Monday, May 28, 2007

Wounded Knee

Last night I watched the HBO film Bury my Heart at Wounded Knee based on the Dee Brown book of the same title. I thought that the film did a good job portraying the central dilemma facing First Nations people in both Canada and the USA during the 19th and early 20th centuries. Essentially the problem was that in the clash of cultures that took place during those years the First Nations people were not likely to gain any kind of advantage. The attitude of the dominant European culture was that the native inhabitants of the land should be assimilated into the dominant culture - or become extinct. The problem was that those First Nations people who did try to become "white men" as a result of their experiences in the "white man's" schools soon found that they lost touch with their own communities and culture and at the same time were not fully accepted into the dominant culture.

Charles, the main character in the film, has such an experience. We first encounter him at the time of the battle of the Little Big Horn. In the aftermath of this battle his father takes the path of assimilation and he, Charles, (I forget his Sioux name) is sent east to school. He returns to his people years later as a doctor but finds that corruption,bureaucracy, and indifference make it impossible for him to have a meaningful impact on behalf of his people. The film culminates with the massacre at Wounded Knee where the members of the US 7th Cavalry (Custer's unit at Little Big Horn) open fire on a mostly unarmed group of Sioux.

The story illustrates a very real tragedy. I can not imagine any alternative situation (given the culture of the 19th century) that would not have had a tragic outcome for the First Nations inhabitants of this land. There were, of course, many other outcomes that were far more tragic. It appears for example that the native inhabitants of the Caribbean islands were driven to extinction quite early in the period of European contact. The Beothuk, inhabitants of Newfoundland were also driven to extinction, mostly as a result of European contact.

The problem I have in my way of thinking is regarding what to do about this tragedy.
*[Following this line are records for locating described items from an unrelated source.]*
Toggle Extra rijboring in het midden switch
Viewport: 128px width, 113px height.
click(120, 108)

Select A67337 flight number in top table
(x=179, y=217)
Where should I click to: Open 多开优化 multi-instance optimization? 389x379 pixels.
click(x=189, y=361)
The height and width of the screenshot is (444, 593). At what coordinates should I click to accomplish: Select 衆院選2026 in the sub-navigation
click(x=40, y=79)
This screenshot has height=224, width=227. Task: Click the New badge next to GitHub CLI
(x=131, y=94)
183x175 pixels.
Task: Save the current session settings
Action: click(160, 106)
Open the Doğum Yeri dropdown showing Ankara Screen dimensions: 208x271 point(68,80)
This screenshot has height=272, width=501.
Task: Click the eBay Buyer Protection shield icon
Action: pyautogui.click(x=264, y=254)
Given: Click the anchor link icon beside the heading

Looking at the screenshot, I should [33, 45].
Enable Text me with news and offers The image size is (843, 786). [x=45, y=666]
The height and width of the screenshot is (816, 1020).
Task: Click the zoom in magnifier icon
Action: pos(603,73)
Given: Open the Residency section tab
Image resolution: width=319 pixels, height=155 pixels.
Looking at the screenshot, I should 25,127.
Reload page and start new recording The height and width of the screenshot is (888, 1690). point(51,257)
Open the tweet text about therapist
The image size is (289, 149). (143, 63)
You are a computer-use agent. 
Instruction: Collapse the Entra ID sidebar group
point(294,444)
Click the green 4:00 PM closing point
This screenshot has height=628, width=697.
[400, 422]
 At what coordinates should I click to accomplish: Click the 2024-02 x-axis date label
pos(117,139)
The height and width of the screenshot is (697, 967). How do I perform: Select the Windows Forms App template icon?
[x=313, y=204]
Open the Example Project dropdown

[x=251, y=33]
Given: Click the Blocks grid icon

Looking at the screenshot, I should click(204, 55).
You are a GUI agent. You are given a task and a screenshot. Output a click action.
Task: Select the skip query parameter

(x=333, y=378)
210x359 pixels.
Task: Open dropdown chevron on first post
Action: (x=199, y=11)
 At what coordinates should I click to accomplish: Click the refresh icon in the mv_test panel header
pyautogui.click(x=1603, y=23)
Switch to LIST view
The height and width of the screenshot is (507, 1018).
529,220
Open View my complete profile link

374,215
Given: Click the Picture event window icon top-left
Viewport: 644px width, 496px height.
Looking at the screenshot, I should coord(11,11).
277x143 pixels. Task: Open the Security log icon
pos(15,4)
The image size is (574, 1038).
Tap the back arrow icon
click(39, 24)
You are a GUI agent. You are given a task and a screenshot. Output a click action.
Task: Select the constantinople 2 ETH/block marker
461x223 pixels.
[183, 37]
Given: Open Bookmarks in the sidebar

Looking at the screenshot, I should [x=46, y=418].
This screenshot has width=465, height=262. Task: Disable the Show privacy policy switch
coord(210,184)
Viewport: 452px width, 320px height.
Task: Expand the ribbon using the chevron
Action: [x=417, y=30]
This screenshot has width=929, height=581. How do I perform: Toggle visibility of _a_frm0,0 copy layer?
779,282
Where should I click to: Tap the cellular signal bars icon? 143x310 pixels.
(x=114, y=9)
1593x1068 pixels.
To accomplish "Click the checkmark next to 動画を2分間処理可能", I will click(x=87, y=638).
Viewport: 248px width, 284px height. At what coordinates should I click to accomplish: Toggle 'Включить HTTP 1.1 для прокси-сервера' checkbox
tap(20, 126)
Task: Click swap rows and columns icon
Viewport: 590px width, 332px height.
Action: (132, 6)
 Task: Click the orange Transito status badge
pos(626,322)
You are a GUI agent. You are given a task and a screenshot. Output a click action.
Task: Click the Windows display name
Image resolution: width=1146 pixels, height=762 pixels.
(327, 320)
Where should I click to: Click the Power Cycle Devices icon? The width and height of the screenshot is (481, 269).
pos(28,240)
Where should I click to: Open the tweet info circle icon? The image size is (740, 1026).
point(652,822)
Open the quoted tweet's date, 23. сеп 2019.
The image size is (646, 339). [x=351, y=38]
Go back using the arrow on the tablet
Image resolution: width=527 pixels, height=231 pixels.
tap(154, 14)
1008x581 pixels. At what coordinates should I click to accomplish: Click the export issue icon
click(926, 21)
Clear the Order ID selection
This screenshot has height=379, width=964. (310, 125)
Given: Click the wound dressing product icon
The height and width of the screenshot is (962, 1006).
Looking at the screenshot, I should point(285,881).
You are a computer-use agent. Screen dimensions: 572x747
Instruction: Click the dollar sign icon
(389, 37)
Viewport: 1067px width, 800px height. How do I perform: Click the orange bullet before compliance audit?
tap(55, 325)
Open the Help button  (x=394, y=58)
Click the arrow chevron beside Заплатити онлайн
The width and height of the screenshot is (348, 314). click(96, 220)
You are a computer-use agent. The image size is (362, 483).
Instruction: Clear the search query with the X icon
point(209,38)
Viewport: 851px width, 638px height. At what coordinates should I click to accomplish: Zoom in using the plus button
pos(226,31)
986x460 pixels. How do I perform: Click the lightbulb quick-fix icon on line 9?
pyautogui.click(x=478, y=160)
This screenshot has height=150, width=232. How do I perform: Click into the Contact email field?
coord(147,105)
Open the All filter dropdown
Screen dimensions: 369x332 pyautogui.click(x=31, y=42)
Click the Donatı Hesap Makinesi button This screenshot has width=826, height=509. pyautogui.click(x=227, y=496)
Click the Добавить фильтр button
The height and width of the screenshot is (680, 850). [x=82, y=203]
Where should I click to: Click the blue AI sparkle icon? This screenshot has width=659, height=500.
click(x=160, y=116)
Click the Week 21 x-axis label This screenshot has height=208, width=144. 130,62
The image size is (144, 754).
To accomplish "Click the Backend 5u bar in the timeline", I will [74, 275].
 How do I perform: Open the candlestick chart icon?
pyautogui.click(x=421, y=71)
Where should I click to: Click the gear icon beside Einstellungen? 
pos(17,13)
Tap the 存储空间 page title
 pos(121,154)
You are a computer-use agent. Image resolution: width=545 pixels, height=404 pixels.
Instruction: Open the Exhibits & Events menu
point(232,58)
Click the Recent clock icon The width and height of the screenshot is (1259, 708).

Very real damage was done to some people. (I have already written regarding my sympathy for those students in residential schools who were the victims of sexual or physical abuse). The question is what can or should be done for the First Nations people? Is there a way for them to maintain their culture and exist in the majority society without having some measure of economic sovereignty? Will there ever come a time when the majority society does not "owe" them for what was done by our forefathers to their forefathers?